«Vi racconto Fellini e Visconti» La diva Cortese ritorna sul palco

VARESE Non è un caso che Valentina Cortese salga sul piccolo palcoscenico del “teatrino di via Sacco” per raccontare di sé e illustrare con la sua inimitabile voce le pagine dell’autobiografia “Quanti sono i domani passati”, ospite del Festival del Racconto e intervistata da Antonio Zanoletti, suo collega del Piccolo Teatro, e da me (domani, ore 21, ingresso libero).Non è un caso, perché il teatrino è intitolato a Gianni Santuccio – «Quando in vena il più bravo attore del mondo e ogni tanto svogliato», sono parole di Valentina – peraltro mai commemorato a Varese lo scorso anno, in occasione del centenario della nascita.Un altro segno della città che decade, e del disinteresse ormai cronico della politica nei confronti di storia e cultura appena difformi dagli schemi di partito, lo stesso che ha portato al rifiuto, da parte del comune, di offrire la cittadinanza onoraria a Valentina Cortese (motivazione: «Non ha avuto sufficienti rapporti con Varese»), ultima diva del nostro teatro, donna che a quasi novant’anni difende ancora con coraggio le sue scelte, a volte impopolari, altre dannose a sé stessa, ma sempre decise con mano ferma e cuore saldo.

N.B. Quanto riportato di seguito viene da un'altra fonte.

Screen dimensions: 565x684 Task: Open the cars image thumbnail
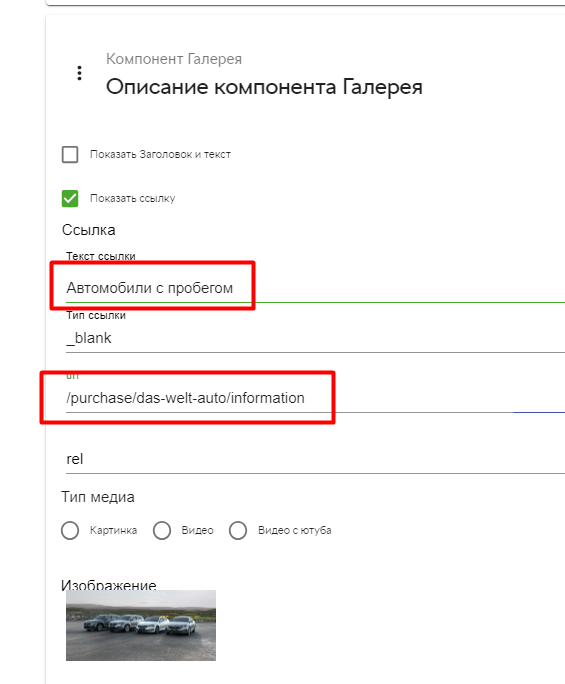pyautogui.click(x=141, y=625)
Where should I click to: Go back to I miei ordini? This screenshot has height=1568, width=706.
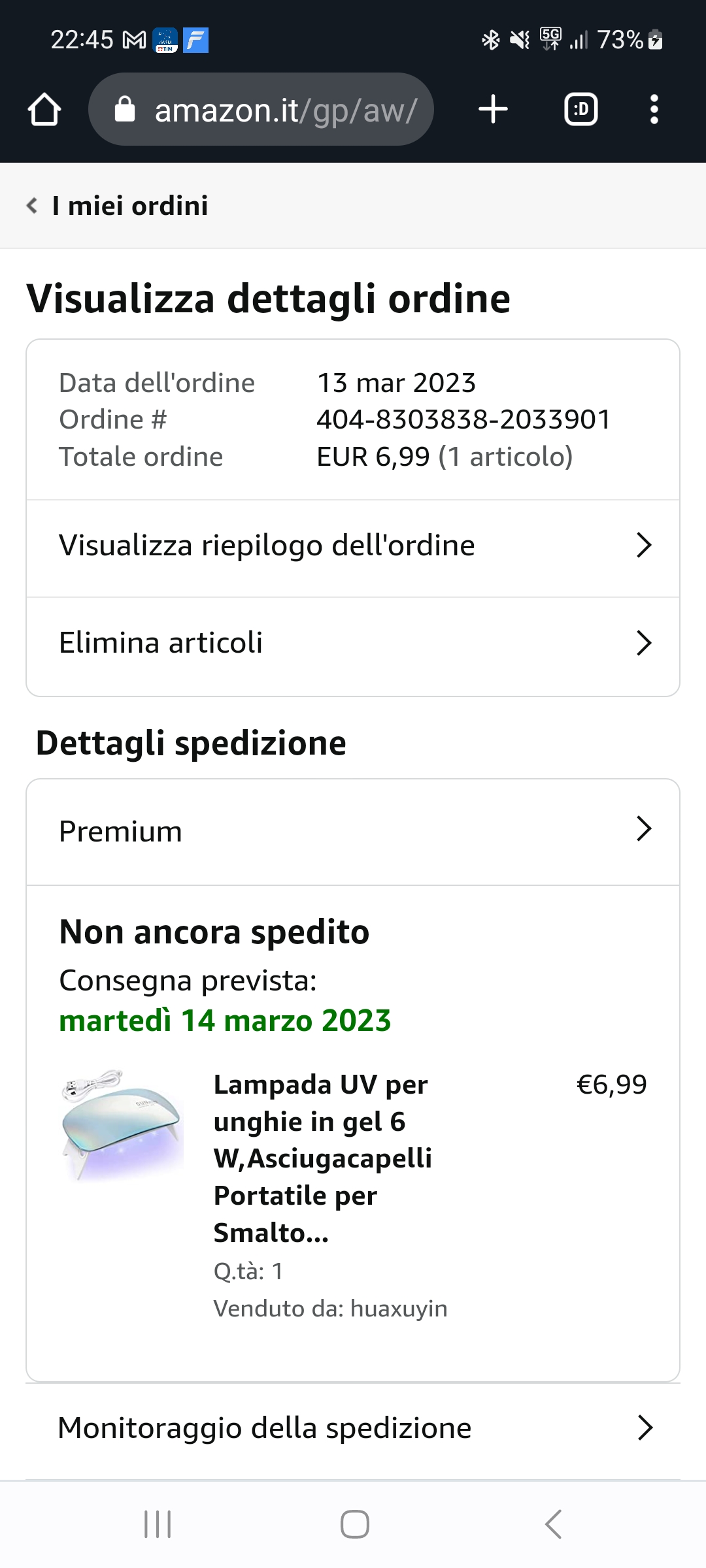click(118, 206)
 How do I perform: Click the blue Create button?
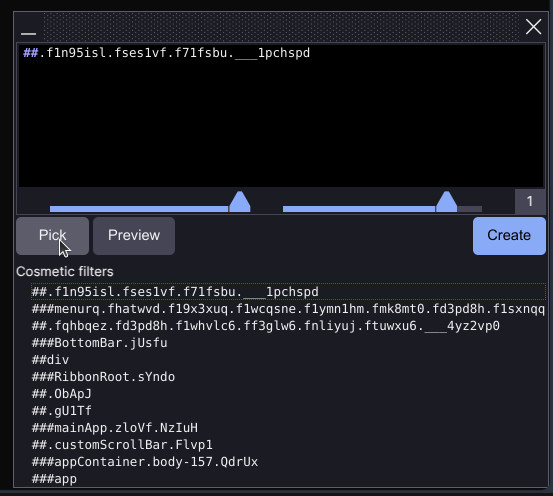tap(509, 236)
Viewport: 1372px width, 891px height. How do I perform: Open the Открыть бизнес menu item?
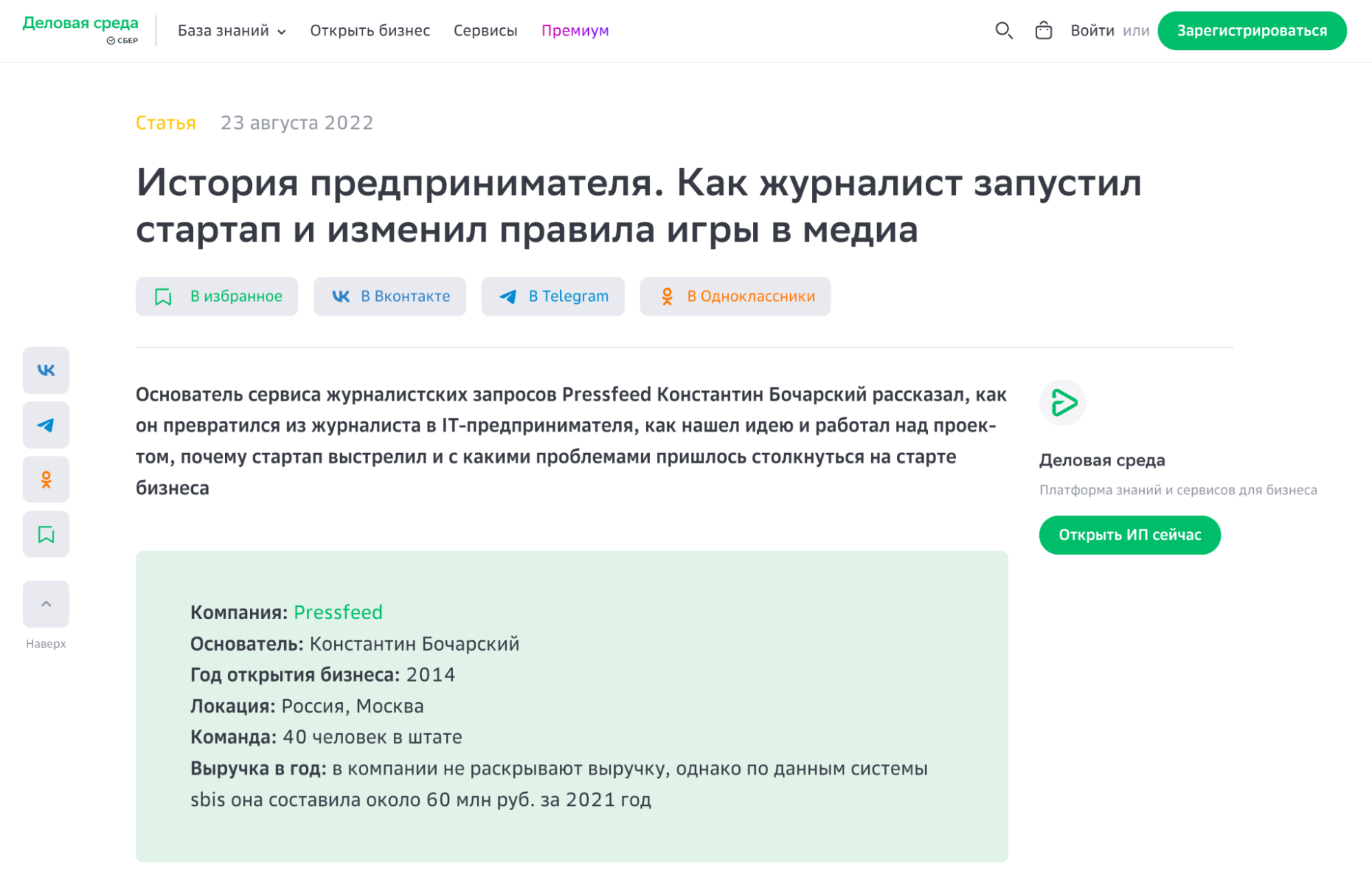click(370, 31)
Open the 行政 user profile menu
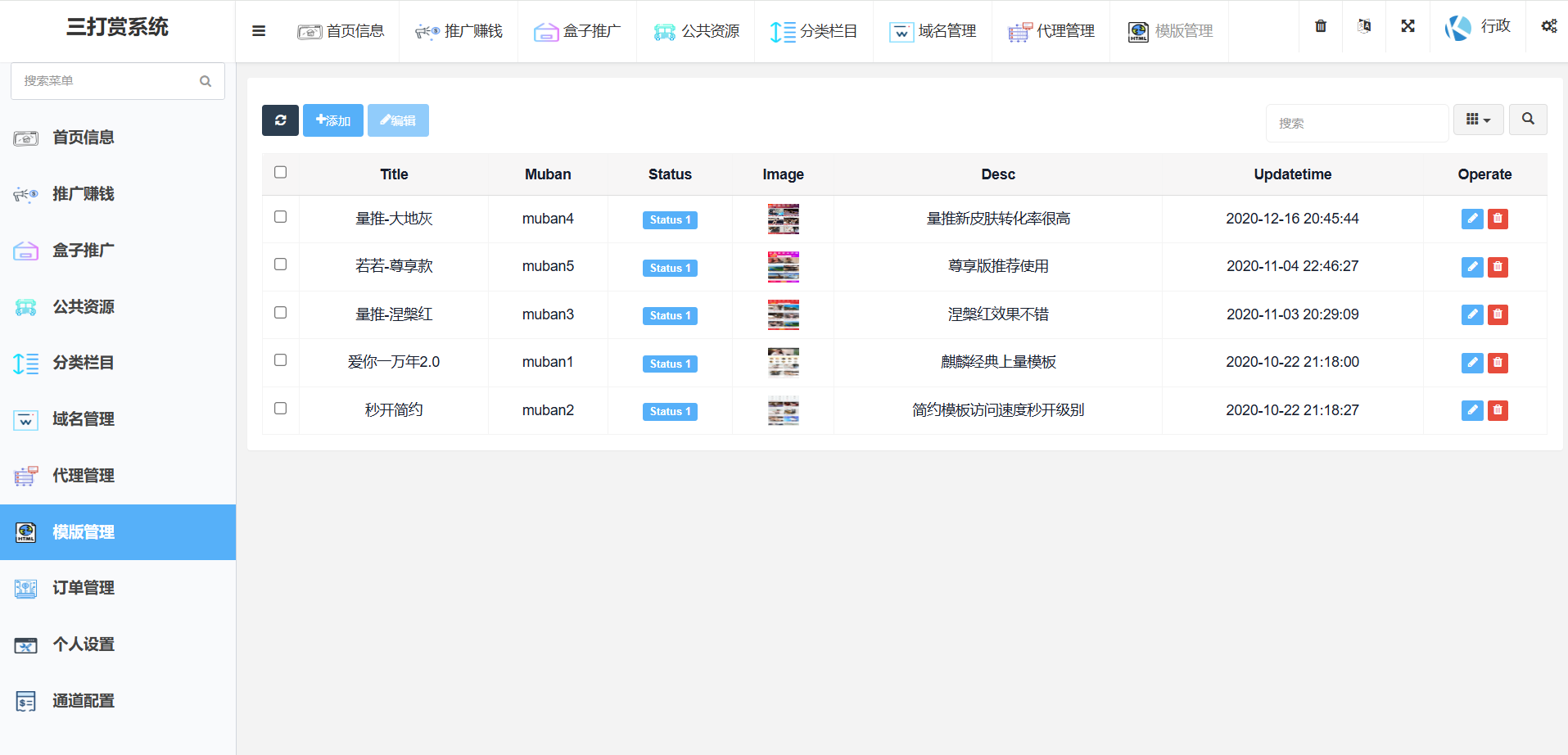Screen dimensions: 1568x755 (x=1478, y=27)
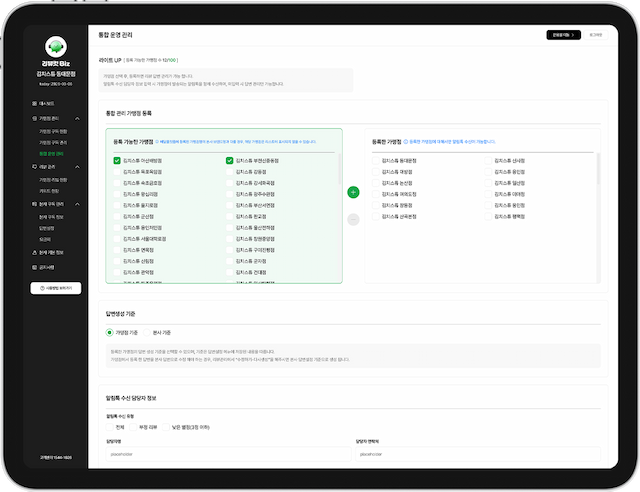Image resolution: width=640 pixels, height=492 pixels.
Task: Select the 본사 기준 radio option
Action: [147, 332]
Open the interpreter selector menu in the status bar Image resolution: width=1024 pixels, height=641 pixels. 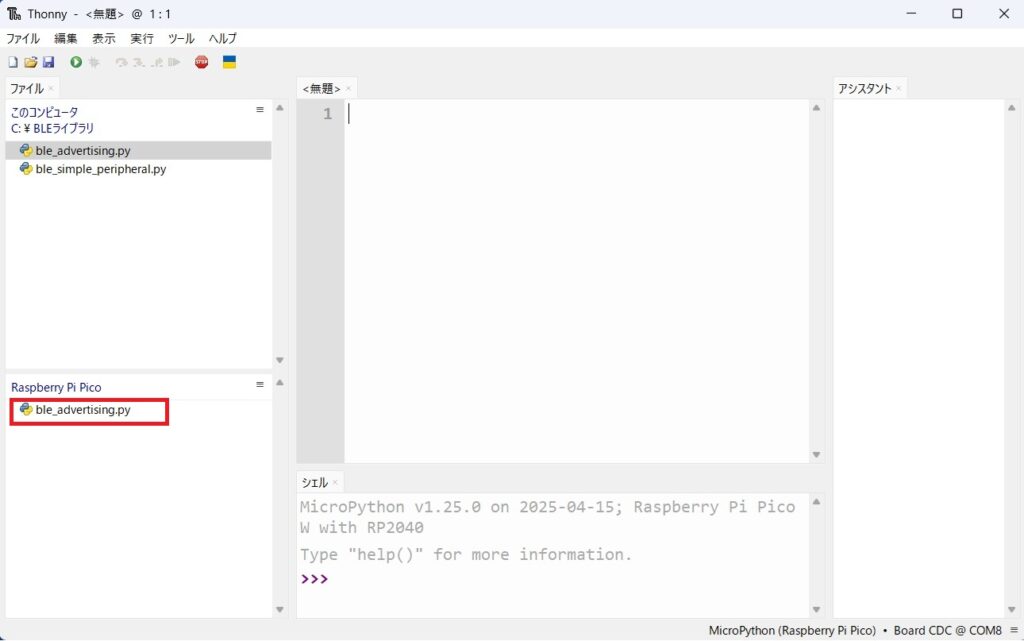click(x=1013, y=631)
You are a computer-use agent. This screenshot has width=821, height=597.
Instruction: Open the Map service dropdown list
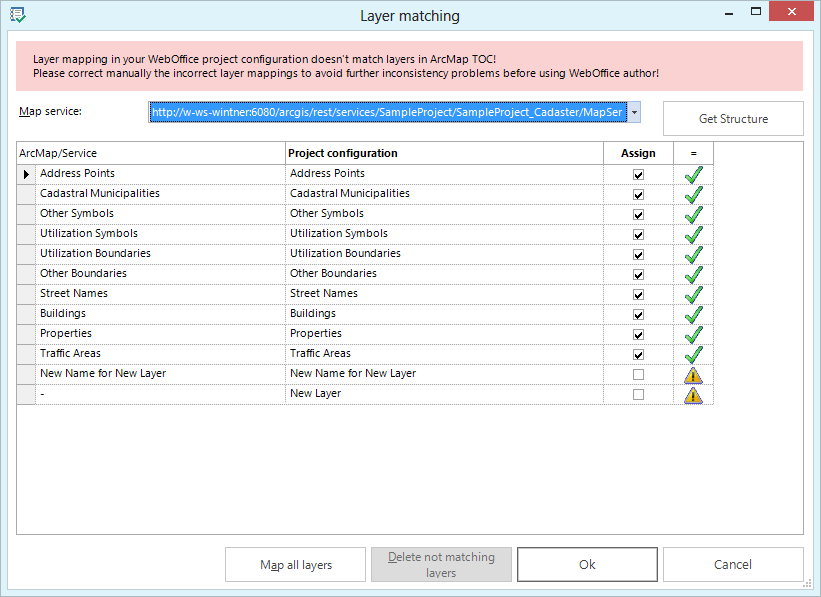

La “Valucc”, nata in campagna nel cremonese, cresciuta da una famiglia di contadini dopo l’affido da parte della madre,

attenta soltanto alla carriera di concertista, come Tosca può di dire di vivere «d’arte e d’amore», tanti sono stati i suoi successi in Italia e a Hollywood, e gli innamoramenti folli per uomini di genio come Victor De Sabata, superbo direttore d’orchestra di trent’anni più anziano, conosciuto diciassettenne a Stresa, e Giorgio Strehler, con cui divise casa e trionfi al Piccolo.Cos’ha da raccontare Valentina a una città come la nostra, ai giovani e agli anziani come lei, cosa rappresenta questa signora sempre vestita con toni pastello, maniaca dei dettagli, dall’immancabile foulard di seta, gli occhi smeraldini che si accendono nel ricordare il sogno? Il teatro, quello con la maiuscola, fatto di sacrifici immensi e immense gioie, del profumo delle tavole del palcoscenico, della tensione spasmodica del minuto prima di entrare in scena, degli incontri con attori e registi, con uomini indimenticabili come Paolo Grassi e Luchino Visconti.Il cinema, di Cinecittà come di Hollywood, Antonioni e Fellini «che veniva a casa mia, chiedeva se Francesca, la mia cuoca, avesse preparato i piccioni ripieni, li mangiava e spariva», la sua candidatura all’Oscar per “Effetto notte”, di Truffaut. Se è poco o tanto soltanto lei può dirlo, a noi rimane l’orgoglio di accoglierla con un applauso e un grazie.